Easter is the most important religious holiday in Greece and is celebrated with reverence throughout the country.  The people used to fast for forty days before Easter but nowadays they usually fast during the holy week, and especially on holly Friday when Jesus died on the cross. On that day people exclude even olive oil from their diet.

On Holy Saturday, everybody prepares for the resurrection of Jesus which will take place at midnight. The Eternal Light is brought in the morning by military jet from the tomb of Christ in Jerusalem and distributed to all the churches in Greece. At night the people go to the churches carrying large candles. The children’s candles are decorated with bows, flowers, action figures, dolls etc.   At some point during the service the priest distributes the eternal light to the faithful and they all light their candles with this light. At the end of the midnight service of the resurrection, the people return home carrying their lighted candles, where this traditional soup is waiting for them. After the long period of fasting, they start eating meat again, so they need something light. They also have the Easter sweet bread and try to crack each other’s red eggs. If you like offal – lungs, liver, heart, you will love this soup.

Ingredients
The offal from a lamb – liver, lungs, heart (and intestines if you wish)
5 – 6 spring onions finely chopped
½ cup rice
Leaves from 3 – 4 large lettuces, washed well and finely chopped
1 – 2 cups finely chopped dill
½  cup olive oil
2 – 3 egg yolks
Juice of 1 – 2 lemons
Salt, pepper

 

Directions

Wash the offal, and if you use the intestines as well, you have to wash them very well under running water to remove the impurities inside.  Bring a pot of water to the boil and blanch the offal and intestines for about 4 – 5 minutes. Drain and when cool enough to handle chop it up into small pieces.

In a large pot add the oil and sauté the spring onions for a few minutes until translucent and then add the offal cut in small pieces and sauté for about 5 minutes, stirring. The onions and the offal should not brown at all. Add enough hot water to cover the offal, cover the pot and simmer at low heat until almost tender. Add the rice and a couple cups of water and simmer until it is almost done, and finally add the lettuce. Simmer for about 10 – 15 minutes more. Add salt and pepper, stir, taste and adjust seasonings. See that there is enough water, so that the soup is not too thick.

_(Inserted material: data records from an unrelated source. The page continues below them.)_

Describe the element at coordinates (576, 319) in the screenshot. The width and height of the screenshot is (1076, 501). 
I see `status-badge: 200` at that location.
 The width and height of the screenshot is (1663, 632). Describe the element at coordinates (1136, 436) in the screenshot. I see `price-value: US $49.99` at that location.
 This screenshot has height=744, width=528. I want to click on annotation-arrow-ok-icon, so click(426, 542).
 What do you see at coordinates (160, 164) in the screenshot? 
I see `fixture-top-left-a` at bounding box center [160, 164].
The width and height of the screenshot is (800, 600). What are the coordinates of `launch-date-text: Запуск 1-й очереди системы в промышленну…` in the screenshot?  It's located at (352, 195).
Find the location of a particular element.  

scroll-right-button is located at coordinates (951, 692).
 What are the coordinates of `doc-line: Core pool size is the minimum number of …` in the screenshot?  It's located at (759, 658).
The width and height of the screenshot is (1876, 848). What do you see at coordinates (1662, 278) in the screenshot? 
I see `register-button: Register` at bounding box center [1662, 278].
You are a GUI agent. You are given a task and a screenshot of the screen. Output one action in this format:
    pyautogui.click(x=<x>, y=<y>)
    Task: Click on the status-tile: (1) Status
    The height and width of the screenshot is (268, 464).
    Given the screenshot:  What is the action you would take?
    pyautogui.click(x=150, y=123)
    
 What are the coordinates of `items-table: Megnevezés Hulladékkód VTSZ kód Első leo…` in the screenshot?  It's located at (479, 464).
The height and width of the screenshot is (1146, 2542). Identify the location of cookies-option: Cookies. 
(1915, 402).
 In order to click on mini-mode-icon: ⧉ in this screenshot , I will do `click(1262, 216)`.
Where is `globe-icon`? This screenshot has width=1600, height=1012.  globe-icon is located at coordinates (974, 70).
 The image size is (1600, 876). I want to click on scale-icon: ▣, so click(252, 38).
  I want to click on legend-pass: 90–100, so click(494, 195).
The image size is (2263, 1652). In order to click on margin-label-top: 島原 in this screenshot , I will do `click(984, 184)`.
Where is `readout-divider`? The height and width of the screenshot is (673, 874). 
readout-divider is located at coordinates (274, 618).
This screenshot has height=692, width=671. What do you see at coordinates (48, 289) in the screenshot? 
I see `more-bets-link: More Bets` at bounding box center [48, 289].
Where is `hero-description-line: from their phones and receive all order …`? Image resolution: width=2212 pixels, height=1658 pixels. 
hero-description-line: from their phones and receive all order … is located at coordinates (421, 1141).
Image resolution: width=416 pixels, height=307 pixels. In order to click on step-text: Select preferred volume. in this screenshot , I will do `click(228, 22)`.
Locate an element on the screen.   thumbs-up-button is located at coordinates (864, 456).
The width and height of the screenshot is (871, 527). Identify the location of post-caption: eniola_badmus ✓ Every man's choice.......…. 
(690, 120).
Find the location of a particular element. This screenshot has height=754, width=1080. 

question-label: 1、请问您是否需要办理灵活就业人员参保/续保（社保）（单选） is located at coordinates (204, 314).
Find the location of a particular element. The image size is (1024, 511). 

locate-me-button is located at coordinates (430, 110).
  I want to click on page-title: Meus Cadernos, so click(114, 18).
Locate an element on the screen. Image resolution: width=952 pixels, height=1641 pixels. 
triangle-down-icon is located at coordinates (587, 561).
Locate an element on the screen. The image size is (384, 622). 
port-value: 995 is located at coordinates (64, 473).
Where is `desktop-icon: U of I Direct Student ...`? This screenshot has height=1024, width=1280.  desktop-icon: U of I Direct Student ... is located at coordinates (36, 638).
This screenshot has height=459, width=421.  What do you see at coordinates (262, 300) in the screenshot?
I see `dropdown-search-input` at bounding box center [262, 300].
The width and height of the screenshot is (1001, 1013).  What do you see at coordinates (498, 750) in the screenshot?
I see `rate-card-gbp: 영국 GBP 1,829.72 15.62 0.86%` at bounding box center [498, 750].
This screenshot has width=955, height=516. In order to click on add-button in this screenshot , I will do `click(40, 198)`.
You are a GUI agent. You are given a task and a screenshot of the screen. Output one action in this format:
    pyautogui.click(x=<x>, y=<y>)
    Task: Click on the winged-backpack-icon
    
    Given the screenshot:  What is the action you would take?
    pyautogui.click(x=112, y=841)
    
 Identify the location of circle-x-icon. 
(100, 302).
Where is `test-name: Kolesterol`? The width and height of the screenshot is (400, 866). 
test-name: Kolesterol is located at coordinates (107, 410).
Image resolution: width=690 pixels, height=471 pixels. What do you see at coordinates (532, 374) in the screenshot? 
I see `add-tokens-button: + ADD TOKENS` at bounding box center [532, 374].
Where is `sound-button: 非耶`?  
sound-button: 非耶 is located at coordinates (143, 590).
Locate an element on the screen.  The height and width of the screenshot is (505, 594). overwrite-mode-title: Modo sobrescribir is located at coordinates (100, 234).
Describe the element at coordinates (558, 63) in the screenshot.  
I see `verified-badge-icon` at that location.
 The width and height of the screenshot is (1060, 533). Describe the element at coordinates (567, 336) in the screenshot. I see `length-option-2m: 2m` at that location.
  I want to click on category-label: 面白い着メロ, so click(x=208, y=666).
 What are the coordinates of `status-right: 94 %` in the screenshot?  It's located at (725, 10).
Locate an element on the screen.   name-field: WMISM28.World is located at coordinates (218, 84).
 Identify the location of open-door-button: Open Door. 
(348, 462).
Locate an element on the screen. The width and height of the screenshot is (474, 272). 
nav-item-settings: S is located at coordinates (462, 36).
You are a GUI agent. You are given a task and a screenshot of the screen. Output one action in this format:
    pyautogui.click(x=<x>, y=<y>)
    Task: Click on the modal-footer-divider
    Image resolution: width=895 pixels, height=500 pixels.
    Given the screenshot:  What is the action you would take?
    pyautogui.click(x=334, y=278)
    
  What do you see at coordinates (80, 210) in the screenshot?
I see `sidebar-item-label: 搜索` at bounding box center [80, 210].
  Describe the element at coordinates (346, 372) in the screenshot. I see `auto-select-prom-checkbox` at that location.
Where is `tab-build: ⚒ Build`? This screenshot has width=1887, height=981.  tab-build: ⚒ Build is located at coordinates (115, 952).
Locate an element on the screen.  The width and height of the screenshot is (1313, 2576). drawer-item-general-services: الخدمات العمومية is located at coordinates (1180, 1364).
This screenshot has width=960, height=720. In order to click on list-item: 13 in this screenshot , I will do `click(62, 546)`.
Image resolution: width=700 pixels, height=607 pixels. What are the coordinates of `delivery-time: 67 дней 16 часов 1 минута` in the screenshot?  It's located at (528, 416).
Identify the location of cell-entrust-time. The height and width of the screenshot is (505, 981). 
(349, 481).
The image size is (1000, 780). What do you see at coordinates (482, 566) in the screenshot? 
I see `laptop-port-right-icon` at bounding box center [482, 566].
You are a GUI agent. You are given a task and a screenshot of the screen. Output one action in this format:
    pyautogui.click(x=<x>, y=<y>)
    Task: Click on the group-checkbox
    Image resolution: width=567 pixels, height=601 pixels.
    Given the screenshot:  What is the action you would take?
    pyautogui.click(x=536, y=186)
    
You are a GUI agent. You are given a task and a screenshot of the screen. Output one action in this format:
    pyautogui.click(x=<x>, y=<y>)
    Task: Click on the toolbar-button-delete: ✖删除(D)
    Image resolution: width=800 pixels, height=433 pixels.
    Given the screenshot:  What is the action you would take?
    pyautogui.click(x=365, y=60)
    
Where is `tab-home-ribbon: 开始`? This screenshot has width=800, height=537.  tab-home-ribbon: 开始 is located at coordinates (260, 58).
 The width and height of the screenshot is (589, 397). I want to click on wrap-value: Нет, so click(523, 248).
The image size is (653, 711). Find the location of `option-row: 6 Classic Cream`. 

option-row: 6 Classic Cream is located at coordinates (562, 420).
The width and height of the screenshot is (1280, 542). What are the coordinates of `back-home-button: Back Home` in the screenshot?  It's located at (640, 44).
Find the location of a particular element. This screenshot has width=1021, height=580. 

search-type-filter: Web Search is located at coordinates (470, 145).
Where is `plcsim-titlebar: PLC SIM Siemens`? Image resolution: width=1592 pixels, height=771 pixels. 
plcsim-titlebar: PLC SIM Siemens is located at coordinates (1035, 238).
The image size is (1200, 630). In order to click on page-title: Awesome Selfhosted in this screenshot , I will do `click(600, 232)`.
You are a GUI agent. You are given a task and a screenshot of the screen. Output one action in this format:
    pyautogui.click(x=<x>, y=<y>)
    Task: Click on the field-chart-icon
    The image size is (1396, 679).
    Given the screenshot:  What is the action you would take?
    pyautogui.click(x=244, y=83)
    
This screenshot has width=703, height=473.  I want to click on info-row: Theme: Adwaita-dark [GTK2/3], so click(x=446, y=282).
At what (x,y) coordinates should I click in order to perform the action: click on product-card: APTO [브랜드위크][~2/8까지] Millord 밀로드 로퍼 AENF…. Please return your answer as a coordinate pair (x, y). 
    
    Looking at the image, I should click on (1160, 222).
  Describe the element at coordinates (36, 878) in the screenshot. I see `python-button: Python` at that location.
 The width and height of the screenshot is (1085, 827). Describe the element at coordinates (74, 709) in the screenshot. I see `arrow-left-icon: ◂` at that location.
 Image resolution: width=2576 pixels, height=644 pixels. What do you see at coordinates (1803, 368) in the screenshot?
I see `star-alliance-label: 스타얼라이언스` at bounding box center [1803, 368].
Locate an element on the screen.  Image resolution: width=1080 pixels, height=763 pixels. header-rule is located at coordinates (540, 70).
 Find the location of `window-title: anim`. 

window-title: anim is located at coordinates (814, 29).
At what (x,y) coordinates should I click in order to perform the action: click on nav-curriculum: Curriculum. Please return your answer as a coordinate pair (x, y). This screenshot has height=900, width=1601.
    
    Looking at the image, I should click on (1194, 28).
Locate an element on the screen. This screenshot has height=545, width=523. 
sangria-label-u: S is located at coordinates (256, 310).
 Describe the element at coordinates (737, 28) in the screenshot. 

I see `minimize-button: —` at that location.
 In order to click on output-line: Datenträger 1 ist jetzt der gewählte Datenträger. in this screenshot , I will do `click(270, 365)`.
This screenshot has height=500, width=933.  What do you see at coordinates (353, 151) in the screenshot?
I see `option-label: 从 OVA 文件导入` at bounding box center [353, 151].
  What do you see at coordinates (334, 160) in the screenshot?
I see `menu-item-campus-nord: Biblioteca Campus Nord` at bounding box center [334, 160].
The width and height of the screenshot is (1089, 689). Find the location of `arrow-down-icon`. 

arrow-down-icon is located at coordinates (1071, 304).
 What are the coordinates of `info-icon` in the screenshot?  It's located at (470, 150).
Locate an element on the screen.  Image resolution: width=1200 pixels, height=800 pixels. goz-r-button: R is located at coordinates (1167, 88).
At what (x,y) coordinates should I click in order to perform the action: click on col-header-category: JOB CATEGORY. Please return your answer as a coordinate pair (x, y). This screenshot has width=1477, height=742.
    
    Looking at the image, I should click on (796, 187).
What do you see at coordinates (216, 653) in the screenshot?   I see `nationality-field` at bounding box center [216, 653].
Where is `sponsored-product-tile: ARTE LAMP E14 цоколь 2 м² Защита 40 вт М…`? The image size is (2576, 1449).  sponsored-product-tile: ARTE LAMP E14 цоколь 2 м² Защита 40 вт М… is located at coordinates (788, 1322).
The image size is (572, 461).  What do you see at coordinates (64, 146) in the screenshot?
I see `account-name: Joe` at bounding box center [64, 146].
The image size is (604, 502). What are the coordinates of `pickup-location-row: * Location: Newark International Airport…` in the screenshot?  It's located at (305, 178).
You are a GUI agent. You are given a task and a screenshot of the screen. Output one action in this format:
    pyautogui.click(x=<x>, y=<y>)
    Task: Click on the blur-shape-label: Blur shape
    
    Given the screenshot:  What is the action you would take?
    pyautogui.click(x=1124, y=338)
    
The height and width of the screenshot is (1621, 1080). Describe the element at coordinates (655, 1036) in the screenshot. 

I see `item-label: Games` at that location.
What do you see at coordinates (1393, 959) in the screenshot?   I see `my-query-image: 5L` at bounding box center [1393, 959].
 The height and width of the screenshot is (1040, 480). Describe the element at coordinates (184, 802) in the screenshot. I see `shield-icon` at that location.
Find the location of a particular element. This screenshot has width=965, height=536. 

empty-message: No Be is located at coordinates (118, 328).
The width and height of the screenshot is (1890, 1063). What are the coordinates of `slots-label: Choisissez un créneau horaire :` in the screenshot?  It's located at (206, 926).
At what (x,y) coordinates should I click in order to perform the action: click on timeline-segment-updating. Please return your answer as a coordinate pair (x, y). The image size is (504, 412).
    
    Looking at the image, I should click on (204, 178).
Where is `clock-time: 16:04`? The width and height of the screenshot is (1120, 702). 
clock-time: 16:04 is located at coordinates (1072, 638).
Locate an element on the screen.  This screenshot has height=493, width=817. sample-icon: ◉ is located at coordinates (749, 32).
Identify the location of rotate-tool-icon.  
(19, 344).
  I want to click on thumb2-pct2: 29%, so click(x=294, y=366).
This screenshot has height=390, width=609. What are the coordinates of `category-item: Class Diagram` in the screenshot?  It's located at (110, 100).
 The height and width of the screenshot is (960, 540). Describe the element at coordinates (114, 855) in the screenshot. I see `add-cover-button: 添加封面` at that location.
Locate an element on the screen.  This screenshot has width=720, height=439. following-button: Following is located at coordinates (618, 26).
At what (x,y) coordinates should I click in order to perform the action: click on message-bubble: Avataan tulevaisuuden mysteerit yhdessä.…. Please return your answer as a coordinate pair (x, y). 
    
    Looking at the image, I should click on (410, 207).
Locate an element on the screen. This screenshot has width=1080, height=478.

Prepare the egg-lemon sauce. Beat lightly the egg yolks and add the lemon juice, beating constantly. Continue beating while adding some of the hot soup. Pour the egg-lemon sauce into the pot with the soup and stir lightly.  Turn off the stove and remove the pot from the heat. Place the lid on and leave it for 5 minutes. Now the soup is ready to be served. Usually there are no leftovers, but if there are they can be kept in the fridge for up to three days.